After the entrance operation, our task was to set up the room for the two masterclasses, Mackmyra and Loch Lomond. During these, we could do little breaks, which we exploited to taste a couple of drams each. We spent the rest of the session walking around the stands assisting brand ambassadors and chatting with friends.
At the end of the first session, we and the other volunteers quickly cleaned everything up, and had a little lunch break. This is when Justine brought in the mystical fudge donuts: a beast of a dessert, probably hundreds of Kcal per bite. After checking that everyone had one, Gianluigi decided to show his true animal nature and ate a second one.
The second session went almost as smoothly as the first one: a few more drunken fellas, but fortunately no one outrageously pished. Overall we loved the atmosphere, so relaxed and friendly, it was a great day that we are looking forward to repeating.
A few months went by, until we got to the middle of August. Gianluigi had just come back from a conference in Canada (and a distillery trip he managed to sneak in, wink wink), just in time to attend the Whisky Fringe. “Just”: his flight from Toronto landed in Edinburgh around 9am. Fortunately, the festival location, the beautiful Mansfield Traquair, is only about 30 minutes walking from Leith, and the festival was starting at 2pm. After an abundant brunch and a bit of unpacking, we were on our way to the festival.
The number of participants for each session was limited to 500, which seems a lot, but because of the festival layout on different floors, and the space around, never really felt very crowded. The first stand we hit was the Uncle Nearest one. We were already aware of their fascinating history (Green Nearest was the person, at the time enslaved, who taught Jack Daniels how to distill). We tried two of their Tennessee whiskies, both quite delicious. We then went to say hi to our friends at Ardnamurchan (Gianluigi is part of their AD/Ventures club), and to taste one of their fabulous drams. We met several friends, some from the Edinburgh Whisky Group, some from past tastings, some just friends. Feature of the festival, a half-time dram: at 4pm, each person could choose a special dram from one of the stands. Gianluigi went for a 16y Port Charlotte from Thompson Brothers, Teresa for an old Glen Moray, both very tasty!

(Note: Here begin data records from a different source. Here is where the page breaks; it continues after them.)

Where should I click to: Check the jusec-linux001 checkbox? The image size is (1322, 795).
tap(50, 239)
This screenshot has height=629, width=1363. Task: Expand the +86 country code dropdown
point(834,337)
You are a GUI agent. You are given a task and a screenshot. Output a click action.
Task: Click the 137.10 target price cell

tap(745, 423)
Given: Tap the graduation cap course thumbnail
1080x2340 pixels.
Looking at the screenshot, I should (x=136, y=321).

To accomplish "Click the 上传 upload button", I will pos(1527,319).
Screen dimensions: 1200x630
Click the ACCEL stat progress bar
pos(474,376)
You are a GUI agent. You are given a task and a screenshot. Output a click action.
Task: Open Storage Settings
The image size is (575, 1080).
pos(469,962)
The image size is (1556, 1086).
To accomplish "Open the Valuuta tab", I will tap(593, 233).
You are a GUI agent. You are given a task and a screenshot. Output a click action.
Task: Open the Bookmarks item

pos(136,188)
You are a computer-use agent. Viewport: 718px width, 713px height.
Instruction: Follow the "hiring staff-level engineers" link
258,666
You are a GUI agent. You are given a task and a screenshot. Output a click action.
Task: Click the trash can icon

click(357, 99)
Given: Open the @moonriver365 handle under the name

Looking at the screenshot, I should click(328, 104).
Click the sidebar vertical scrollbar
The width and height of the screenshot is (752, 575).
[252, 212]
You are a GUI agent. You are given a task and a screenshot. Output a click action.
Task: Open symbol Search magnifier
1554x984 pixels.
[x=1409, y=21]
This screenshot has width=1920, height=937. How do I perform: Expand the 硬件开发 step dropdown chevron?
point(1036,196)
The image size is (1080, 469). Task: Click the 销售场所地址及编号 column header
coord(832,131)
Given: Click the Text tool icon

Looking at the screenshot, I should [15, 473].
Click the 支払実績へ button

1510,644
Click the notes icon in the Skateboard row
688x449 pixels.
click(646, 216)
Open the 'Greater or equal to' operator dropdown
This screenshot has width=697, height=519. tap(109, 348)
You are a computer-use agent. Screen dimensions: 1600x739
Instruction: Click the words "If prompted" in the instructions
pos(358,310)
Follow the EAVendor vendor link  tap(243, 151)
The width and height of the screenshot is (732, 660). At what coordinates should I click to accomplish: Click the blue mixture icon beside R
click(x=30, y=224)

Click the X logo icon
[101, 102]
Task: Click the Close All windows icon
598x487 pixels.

Choosing what to buy with our 10-quid voucher was hard, of course you can’t get all the delicious Thompson Brothers’, Glenallachie’s, Springbank’s/Kilkerran’s, Ardnamurchan’s at once. We finally opted for a bottle of White Heather 15, a stunning blended scotch from the Glenallachie company, very different from most whiskies we tried, and which we had been after for a while. The night ended with a meal with some friends at the Leith Depot, and a last dram at Nauticus.
Both experiences challenged our prejudice of whisky festivals being messy and noisy. They were both quite relaxed, lively experiences, where we could enjoy some delicious drams (well, not so many at the Fife Whisky Festival, as we were helping out) without spending lot of time queuing. We already signed up to help at the 2023 Fife Whisky Festival, and we will keep an eye on the Whisky Fringe tickets. Are we ready for bigger events? Not really sure, but who knows.